Nobukatsu Kanehara – Senior Advisor to the Asia Group, Tokyo; Assistant Chief Cabinet Secretary to Prime Minister Abe; Deputy Secretary-General of the National Security Secretariat. “Will South Korea’s incoming president Yoon manage the country’s challenges in an a la carte fashion, or play a leading role in addressing Indo-Pacific issues? The expectation is that Yoon will try to strengthen ties with Japan, but the domestic audience in both countries remains strongly resistant to mending the relationship.

Junya Nishino

Junya Nishino – Professor, Director of Center for Contemporary Korean Studies, Keio University. “Last week in the South Korean presidential election the conservative candidate [Yoon Suk-yeol] won by a very narrow margin. We will see a dramatic shift in South Korea’s military forces.” “In 2017, the Moon government tried to restore relationships with China. Now many South Koreans realize that mending ties with China was a fantasy.” “The Biden administration’s strategy needs a strong Japan-South Korea tie.”

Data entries
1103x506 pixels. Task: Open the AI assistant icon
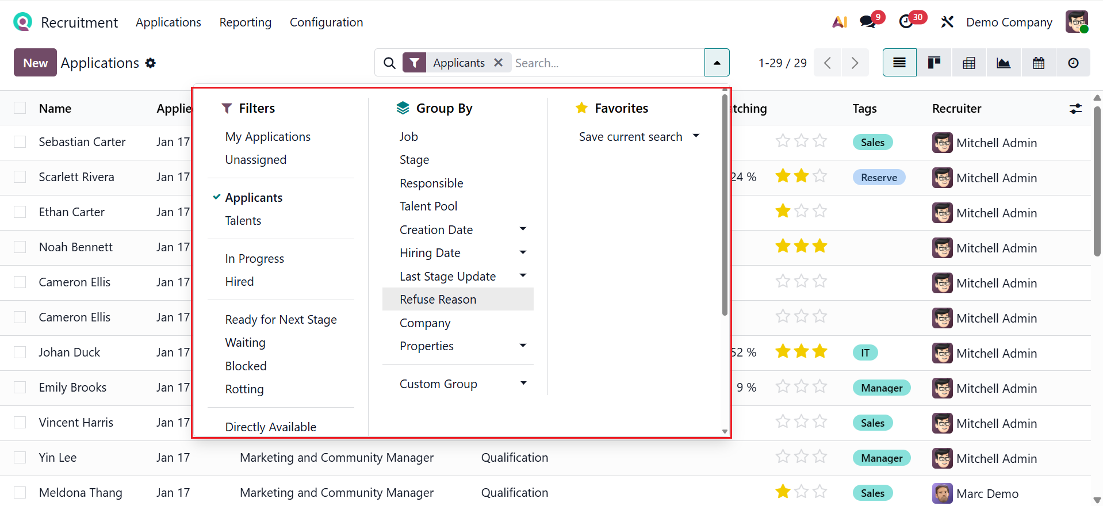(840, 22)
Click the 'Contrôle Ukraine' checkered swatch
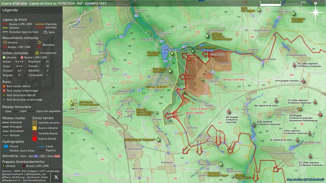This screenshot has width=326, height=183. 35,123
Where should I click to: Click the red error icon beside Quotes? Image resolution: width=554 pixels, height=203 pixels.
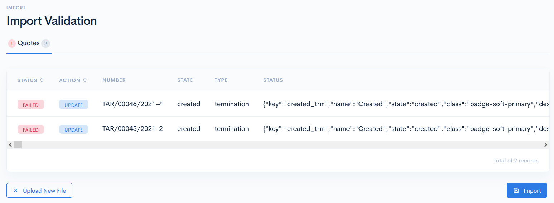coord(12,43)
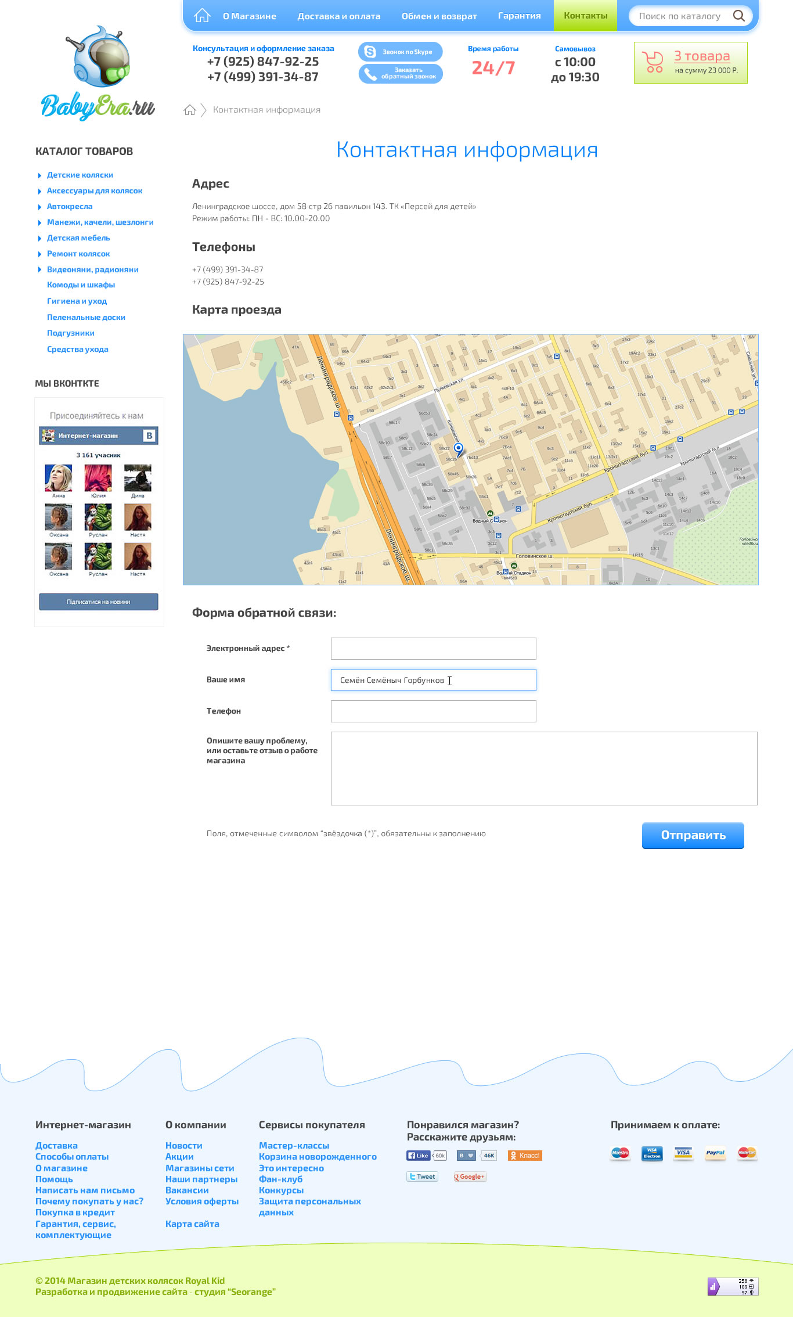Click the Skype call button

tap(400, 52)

PROBLEM SET:
1 – List every position held by Nobukatsu Kanehara that the commentary on South Korea's presidential election gives.
2 – According to Junya Nishino in the commentary on South Korea's presidential election, by what margin did the conservative candidate win?

ANSWERS TO THE EXERCISE:
1 –
Senior Advisor to the Asia Group, Tokyo
Assistant Chief Cabinet Secretary to Prime Minister Abe
Deputy Secretary-General of the National Security Secretariat

2 – By a very narrow margin.